**Directions**
If a line below contains the word "computer", count it. Please give the total and nothing else.

** Opening Given records block **

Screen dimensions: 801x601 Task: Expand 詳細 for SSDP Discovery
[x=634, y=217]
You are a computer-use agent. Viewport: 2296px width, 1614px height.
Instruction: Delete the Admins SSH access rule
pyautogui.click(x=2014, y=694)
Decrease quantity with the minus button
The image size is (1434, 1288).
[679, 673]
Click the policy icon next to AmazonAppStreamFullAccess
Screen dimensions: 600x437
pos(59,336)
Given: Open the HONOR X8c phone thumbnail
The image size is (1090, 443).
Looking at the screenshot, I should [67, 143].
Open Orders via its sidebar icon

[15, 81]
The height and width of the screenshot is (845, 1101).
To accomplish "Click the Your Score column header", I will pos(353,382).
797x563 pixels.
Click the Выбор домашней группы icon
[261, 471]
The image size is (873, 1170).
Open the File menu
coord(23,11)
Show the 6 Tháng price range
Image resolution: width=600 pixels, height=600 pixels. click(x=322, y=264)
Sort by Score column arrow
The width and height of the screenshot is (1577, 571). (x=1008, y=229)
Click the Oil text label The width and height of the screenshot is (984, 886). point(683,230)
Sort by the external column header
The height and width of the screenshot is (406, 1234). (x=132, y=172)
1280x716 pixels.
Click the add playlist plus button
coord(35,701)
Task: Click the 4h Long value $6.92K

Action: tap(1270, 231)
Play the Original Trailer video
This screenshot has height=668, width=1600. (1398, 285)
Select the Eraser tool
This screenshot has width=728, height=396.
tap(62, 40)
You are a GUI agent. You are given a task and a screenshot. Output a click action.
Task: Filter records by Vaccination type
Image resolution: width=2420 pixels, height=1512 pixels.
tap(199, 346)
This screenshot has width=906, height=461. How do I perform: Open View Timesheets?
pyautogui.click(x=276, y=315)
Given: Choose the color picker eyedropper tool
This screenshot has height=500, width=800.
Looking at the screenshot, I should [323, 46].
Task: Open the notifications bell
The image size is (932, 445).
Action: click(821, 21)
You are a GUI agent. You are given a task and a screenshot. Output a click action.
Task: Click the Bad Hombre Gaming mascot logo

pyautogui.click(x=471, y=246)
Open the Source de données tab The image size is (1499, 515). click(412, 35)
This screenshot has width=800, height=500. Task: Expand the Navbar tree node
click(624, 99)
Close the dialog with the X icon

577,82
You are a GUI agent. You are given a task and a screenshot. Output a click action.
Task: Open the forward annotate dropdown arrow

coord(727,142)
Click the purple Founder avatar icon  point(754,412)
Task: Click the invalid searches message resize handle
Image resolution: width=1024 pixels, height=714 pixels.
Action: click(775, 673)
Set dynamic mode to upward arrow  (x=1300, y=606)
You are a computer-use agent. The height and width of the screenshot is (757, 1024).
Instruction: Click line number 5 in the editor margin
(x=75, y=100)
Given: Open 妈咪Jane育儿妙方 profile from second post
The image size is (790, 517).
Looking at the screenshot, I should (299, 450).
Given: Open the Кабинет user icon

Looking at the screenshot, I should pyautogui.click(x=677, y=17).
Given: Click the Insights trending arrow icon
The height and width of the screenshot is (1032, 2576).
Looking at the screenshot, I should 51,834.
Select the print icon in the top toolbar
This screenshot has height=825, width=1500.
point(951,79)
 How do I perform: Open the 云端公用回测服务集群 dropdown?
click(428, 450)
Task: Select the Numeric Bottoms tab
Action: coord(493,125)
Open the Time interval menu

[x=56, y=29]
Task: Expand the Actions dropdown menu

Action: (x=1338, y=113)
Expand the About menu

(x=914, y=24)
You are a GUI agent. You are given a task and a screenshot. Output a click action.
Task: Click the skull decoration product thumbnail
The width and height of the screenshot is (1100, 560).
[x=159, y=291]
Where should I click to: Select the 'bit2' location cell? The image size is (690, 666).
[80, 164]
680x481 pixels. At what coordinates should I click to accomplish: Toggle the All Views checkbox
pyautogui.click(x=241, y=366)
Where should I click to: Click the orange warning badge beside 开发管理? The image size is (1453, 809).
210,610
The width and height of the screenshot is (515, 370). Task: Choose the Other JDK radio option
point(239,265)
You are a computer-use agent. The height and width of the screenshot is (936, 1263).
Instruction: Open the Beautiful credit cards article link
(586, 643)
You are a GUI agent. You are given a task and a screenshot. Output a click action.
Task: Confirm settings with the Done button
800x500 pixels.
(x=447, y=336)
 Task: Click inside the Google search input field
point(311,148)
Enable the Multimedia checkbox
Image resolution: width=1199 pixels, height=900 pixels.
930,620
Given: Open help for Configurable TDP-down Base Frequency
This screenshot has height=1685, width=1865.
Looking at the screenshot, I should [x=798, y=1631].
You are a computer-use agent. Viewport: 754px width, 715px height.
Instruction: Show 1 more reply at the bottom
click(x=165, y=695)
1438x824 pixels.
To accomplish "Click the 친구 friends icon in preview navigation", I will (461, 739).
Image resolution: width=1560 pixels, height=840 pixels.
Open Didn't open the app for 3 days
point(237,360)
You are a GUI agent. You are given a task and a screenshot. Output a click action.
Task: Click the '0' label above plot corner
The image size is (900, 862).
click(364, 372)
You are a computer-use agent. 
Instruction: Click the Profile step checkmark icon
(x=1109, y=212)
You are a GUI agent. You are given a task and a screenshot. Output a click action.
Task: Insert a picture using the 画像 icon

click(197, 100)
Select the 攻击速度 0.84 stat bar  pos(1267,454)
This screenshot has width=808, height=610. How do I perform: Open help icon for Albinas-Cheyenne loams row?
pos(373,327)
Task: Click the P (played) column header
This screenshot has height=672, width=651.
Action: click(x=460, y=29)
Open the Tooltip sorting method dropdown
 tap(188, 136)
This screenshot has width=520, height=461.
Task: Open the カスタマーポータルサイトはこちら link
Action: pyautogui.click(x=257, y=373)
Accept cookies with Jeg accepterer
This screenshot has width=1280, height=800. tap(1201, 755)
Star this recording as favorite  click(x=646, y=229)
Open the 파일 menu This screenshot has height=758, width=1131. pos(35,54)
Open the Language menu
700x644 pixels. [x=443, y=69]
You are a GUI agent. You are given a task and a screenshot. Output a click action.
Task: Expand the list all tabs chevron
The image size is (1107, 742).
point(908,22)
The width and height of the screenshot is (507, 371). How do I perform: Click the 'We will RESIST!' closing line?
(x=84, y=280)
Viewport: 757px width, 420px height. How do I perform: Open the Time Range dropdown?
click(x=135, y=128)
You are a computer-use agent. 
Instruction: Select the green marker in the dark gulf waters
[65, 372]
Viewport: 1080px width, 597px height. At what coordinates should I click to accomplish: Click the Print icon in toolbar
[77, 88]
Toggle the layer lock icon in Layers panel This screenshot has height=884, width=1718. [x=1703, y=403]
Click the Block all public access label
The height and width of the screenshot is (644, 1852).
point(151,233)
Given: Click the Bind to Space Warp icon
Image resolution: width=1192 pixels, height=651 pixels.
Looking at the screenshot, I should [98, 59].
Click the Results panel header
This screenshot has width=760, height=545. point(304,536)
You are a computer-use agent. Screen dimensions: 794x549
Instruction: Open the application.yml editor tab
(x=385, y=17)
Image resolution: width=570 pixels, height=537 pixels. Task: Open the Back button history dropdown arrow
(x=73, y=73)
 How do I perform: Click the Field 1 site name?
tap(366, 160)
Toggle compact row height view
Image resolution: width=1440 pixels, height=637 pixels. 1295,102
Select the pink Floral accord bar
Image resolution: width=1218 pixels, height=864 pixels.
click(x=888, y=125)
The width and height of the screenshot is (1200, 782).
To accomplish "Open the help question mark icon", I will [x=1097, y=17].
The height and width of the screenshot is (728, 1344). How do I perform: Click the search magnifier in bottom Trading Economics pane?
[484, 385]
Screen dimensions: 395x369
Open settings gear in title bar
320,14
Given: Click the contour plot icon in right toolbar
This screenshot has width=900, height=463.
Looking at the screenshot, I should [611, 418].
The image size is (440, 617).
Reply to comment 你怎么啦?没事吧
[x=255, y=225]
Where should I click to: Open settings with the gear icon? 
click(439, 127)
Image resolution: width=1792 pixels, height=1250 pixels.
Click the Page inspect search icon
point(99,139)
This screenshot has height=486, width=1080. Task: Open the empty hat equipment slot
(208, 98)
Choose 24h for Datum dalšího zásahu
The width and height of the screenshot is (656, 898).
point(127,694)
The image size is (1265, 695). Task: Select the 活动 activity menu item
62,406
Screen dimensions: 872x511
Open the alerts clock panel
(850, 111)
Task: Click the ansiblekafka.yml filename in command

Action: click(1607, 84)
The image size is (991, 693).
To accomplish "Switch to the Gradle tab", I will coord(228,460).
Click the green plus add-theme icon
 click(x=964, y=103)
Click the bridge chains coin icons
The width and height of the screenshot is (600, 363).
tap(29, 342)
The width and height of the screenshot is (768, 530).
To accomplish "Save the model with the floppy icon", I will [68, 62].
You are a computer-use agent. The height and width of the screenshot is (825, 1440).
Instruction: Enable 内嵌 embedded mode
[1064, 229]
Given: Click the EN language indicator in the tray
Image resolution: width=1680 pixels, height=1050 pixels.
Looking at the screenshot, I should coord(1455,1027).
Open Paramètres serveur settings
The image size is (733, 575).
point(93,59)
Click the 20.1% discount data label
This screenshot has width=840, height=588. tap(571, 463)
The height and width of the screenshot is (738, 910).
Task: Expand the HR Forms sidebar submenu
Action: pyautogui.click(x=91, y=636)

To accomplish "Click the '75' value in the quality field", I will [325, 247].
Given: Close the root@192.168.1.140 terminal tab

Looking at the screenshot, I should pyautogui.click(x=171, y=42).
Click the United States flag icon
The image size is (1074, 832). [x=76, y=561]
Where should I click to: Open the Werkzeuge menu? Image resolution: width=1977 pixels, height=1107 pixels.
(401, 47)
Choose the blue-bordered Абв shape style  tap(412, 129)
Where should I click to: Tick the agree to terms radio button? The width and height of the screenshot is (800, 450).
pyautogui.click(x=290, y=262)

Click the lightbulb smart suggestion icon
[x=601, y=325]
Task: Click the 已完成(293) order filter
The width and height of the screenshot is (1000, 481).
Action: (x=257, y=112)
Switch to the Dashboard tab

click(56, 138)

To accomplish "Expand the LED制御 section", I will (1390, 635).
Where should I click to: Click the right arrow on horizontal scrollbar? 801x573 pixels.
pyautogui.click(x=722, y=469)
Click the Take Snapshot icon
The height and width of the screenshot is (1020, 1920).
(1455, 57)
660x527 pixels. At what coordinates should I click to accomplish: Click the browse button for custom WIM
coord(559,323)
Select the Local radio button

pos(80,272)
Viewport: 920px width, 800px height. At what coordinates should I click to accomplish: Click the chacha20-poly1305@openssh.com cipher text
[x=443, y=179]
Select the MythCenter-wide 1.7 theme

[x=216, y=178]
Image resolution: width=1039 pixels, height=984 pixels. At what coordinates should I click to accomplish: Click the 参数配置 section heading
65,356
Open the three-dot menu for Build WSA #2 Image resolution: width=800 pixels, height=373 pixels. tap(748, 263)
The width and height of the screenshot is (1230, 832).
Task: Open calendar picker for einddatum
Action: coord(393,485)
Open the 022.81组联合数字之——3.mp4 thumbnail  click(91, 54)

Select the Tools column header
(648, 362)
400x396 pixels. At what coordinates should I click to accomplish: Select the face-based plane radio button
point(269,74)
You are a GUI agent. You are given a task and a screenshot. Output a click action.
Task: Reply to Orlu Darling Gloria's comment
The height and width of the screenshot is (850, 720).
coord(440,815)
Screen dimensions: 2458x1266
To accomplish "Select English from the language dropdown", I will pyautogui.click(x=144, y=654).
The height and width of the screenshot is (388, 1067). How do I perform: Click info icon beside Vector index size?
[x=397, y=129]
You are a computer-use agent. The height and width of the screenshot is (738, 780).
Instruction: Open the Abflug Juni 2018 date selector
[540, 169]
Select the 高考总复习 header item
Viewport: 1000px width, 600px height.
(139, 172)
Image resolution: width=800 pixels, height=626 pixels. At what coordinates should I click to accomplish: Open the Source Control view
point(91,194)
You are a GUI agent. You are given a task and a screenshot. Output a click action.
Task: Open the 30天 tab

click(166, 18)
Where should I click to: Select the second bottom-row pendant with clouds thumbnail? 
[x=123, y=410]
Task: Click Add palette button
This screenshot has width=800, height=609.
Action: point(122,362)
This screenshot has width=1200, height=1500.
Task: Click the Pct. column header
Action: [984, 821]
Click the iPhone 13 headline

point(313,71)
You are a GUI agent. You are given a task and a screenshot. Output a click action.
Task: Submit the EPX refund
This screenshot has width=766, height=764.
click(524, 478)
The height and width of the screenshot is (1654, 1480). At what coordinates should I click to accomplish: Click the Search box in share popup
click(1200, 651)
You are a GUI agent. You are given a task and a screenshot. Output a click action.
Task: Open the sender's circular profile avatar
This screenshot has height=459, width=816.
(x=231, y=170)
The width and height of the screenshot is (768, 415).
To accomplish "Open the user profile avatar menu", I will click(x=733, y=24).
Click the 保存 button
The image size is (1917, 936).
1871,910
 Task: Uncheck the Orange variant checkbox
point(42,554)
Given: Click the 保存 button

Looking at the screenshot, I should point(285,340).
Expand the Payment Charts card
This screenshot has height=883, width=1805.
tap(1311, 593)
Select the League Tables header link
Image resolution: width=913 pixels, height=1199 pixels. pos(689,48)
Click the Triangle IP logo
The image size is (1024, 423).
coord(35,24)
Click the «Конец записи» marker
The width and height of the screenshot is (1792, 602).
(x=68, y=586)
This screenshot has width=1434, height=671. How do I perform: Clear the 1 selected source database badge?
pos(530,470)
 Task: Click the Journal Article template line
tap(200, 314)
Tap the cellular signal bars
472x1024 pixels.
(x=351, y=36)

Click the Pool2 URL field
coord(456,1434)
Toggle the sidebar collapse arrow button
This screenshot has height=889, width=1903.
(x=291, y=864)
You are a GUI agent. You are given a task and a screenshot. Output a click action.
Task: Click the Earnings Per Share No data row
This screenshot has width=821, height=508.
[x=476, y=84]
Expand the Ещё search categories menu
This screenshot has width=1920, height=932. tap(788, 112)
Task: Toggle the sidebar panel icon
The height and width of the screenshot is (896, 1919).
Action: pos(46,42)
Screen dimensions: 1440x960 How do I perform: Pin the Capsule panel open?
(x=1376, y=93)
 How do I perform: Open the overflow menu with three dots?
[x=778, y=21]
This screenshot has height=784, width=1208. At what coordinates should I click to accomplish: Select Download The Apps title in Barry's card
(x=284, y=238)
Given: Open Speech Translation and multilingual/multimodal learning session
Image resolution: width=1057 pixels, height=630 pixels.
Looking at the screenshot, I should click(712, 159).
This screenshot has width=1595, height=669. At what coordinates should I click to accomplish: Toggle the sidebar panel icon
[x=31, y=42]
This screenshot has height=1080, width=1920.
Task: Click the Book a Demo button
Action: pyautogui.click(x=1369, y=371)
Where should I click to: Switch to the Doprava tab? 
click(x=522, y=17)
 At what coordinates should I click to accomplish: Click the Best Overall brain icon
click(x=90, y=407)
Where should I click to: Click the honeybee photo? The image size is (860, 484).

** Closing Given records block **

**Solution below**
9